Step 5: Select GPU (Cloud Tab)

Choose your GPU from Ultralytics Cloud:

Ultralytics Platform Training Dialog Gpu Selector And Cost

{% include "macros/platform-gpu-table.md" %}

!!! tip "GPU Selection"

- **RTX PRO 6000**: 96 GB Blackwell generation, recommended default for most jobs
- **A100 SXM**: Required for large batch sizes or big models
- **H100/H200**: Maximum performance for time-sensitive training (H200 requires [Pro or Enterprise](../account/billing.md#plans))
- **B200**: NVIDIA Blackwell architecture for cutting-edge workloads (requires [Pro or Enterprise](../account/billing.md#plans))

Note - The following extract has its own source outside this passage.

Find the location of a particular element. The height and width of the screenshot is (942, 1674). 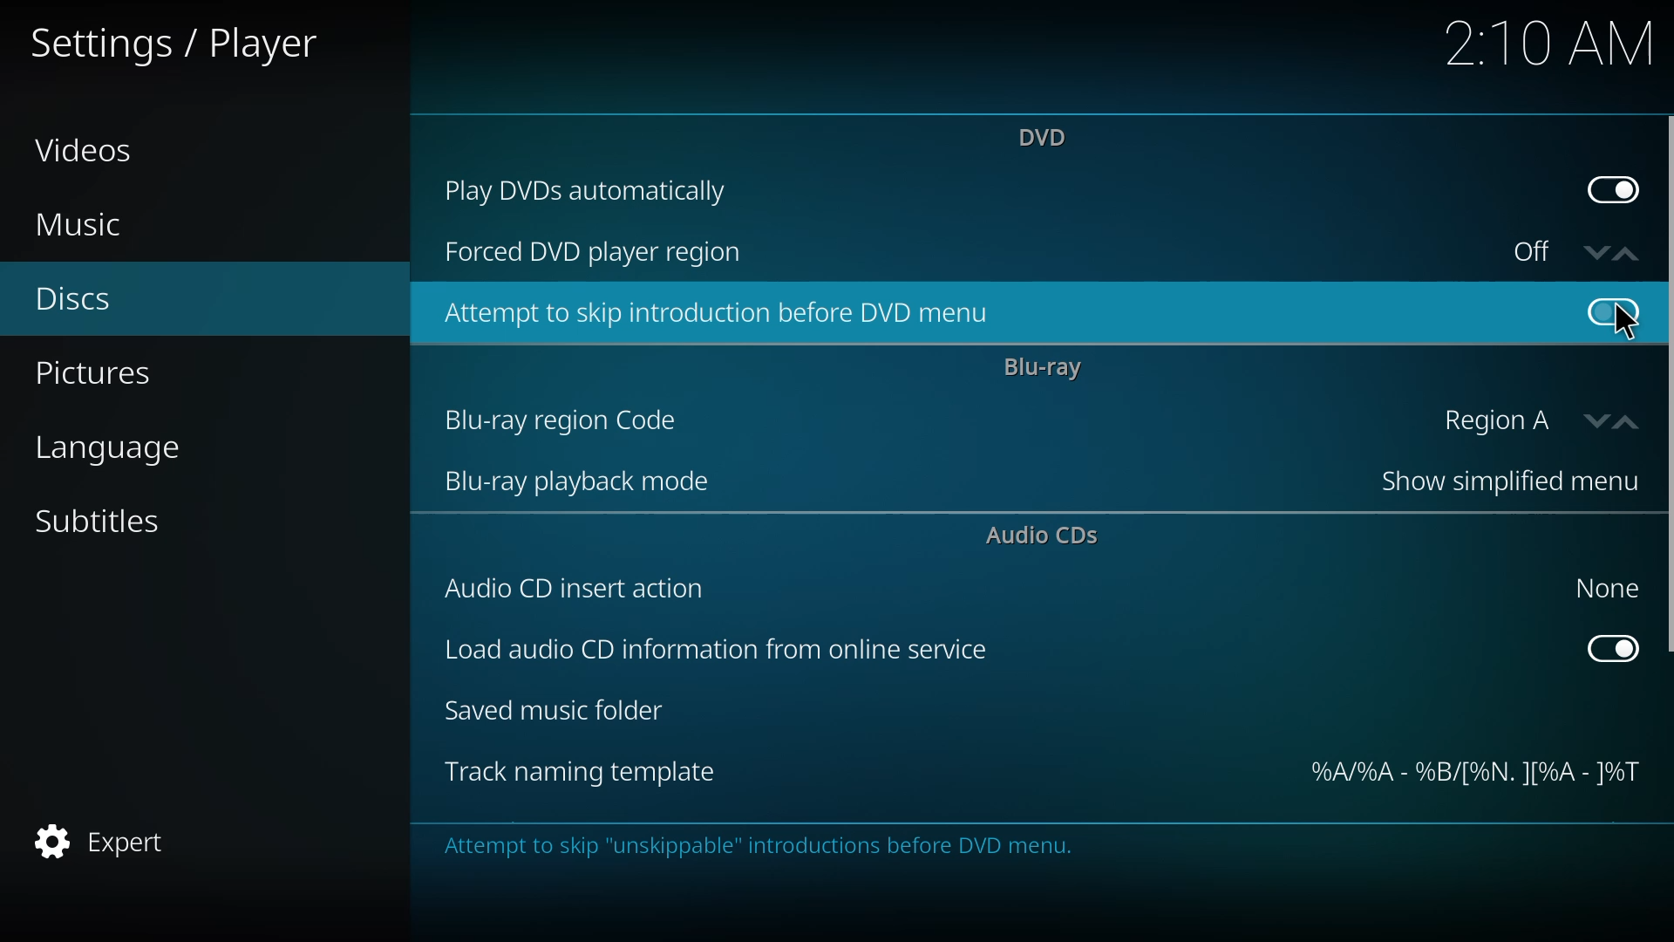

pictures is located at coordinates (105, 372).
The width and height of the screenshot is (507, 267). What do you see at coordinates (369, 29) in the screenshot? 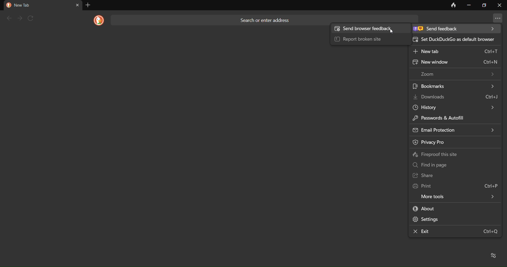
I see `Send browser feedback` at bounding box center [369, 29].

The dialog shows your current balance and a Top Up button. An estimated cost and duration are calculated based on your configuration (model size, dataset images, epochs, GPU speed).

Step 6: Start Training

Click Start Training to launch your job. The Platform:

  1. Provisions a GPU instance
  2. Downloads your dataset
  3. Begins training
  4. Streams metrics in real-time

Training Job Lifecycle

Training jobs progress through the following statuses:

Status Description
Pending Job submitted, waiting for GPU allocation
Starting GPU provisioned, downloading dataset and model
Running Training in progress, metrics streaming in real-time
Completed Training finished successfully
Failed Training failed (see console logs for details)
Cancelled Training was cancelled by the user

!!! success "Free Credits"

New accounts receive signup credits — $5 for personal emails and $25 for company emails. [Check your balance](../account/billing.md) in Settings > Billing.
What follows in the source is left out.